In the anomaly cancellation system for the 3-generation Standard Model with right-handed neutrinos and an additional $U(1)$ gauge symmetry, let $\{B_i\}_{i=0}^{10}$ be the basis vectors of the 11-dimensional plane in the rational charge space $\mathbb{Q}^{18}$. If a charge assignment $S = \sum_{i=0}^{10} f_i B_i$ (where $f_i \in \mathbb{Q}$) is a solution to the anomaly cancellation conditions, then for every $k \in \{0, 1, \dots, 10\}$, the coefficient $f_k$ must be zero.

In the anomaly cancellation system for the 3-generation Standard Model with right-handed neutrinos and an additional $U(1)$ gauge symmetry, let $\{B_i\}_{i=0}^{10}$ be the basis vectors of the 11-dimensional plane in the rational charge space $\mathbb{Q}^{18}$. For any rational coefficients $f_i \in \mathbb{Q}$, if the linear combination $S = \sum_{i=0}^{10} f_i B_i$ is a solution to the anomaly cancellation conditions, then $S$ must be the zero vector.

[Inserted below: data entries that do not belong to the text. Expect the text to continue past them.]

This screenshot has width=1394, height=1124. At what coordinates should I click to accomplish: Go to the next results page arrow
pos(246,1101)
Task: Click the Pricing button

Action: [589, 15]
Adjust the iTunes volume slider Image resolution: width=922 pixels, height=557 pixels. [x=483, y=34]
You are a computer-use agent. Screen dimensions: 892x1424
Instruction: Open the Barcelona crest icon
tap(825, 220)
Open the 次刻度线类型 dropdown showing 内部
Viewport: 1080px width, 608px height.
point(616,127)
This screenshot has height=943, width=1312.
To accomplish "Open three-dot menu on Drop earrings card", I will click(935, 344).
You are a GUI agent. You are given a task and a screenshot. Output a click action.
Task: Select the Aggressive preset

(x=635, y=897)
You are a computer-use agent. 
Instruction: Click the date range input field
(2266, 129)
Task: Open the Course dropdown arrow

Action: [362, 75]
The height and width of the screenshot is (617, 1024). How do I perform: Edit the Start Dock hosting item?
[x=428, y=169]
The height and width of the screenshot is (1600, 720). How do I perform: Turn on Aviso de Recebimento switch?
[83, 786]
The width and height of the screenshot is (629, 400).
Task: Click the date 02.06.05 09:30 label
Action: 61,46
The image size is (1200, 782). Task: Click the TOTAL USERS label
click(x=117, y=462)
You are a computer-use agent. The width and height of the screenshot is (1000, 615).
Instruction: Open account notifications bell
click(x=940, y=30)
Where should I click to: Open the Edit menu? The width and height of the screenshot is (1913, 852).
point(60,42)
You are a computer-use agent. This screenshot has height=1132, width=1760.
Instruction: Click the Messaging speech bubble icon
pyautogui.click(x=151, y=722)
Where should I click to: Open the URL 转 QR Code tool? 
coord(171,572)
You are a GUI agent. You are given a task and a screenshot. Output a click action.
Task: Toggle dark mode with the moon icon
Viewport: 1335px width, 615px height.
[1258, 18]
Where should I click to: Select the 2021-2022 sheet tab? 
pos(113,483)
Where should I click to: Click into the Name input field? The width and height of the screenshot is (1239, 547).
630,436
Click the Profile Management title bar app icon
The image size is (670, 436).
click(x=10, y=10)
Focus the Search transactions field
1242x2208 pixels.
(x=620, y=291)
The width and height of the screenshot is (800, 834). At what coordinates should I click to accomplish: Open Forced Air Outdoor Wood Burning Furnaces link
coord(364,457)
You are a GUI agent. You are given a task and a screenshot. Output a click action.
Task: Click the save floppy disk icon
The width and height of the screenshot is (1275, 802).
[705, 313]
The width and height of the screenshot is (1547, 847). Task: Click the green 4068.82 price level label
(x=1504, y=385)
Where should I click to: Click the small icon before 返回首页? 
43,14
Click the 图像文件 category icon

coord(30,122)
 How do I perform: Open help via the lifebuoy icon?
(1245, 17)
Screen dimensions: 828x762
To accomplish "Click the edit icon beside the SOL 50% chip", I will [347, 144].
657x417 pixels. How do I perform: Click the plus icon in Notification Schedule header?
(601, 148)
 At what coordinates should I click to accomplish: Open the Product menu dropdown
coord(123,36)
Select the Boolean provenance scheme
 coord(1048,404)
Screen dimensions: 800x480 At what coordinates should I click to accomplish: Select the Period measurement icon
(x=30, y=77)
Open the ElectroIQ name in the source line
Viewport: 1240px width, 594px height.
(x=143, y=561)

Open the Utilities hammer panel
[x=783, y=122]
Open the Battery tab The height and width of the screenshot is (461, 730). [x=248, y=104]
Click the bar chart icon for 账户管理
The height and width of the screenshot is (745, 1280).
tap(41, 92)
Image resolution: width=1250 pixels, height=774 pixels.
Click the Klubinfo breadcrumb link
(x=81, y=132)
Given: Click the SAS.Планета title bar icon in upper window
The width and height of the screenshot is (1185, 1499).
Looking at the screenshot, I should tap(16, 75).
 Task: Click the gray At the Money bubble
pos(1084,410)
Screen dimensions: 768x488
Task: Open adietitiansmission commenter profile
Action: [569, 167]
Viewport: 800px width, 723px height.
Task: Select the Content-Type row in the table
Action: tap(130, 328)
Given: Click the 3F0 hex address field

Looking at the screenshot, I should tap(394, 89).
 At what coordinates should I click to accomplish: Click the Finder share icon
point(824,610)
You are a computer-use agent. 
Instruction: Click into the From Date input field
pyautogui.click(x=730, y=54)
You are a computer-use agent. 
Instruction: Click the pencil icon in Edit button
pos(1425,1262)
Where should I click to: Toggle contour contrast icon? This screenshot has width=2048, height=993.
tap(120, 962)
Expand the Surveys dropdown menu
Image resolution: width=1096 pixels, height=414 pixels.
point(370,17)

The set of eleven basis vectors $\{B_i\}_{i=0}^{10}$ in the charge space of the 3-generation Standard Model with right-handed neutrinos (and an additional $U(1)$ gauge symmetry) is linearly independent over the rational numbers $\mathbb{Q}$.

In the anomaly cancellation system for the 3-generation Standard Model with right-handed neutrinos and an additional $U(1)$ gauge symmetry, there exists a set of eleven basis vectors $\{B_i\}_{i=0}^{10}$ in the rational charge space $\mathbb{Q}^{18}$ that are linearly independent over $\mathbb{Q}$, such that for any rational coefficients $f_i \in \mathbb{Q}$, if the linear combination $S = \sum_{i=0}^{10} f_i B_i$ is a solution to the anomaly cancellation conditions, then $S$ must be the zero vector.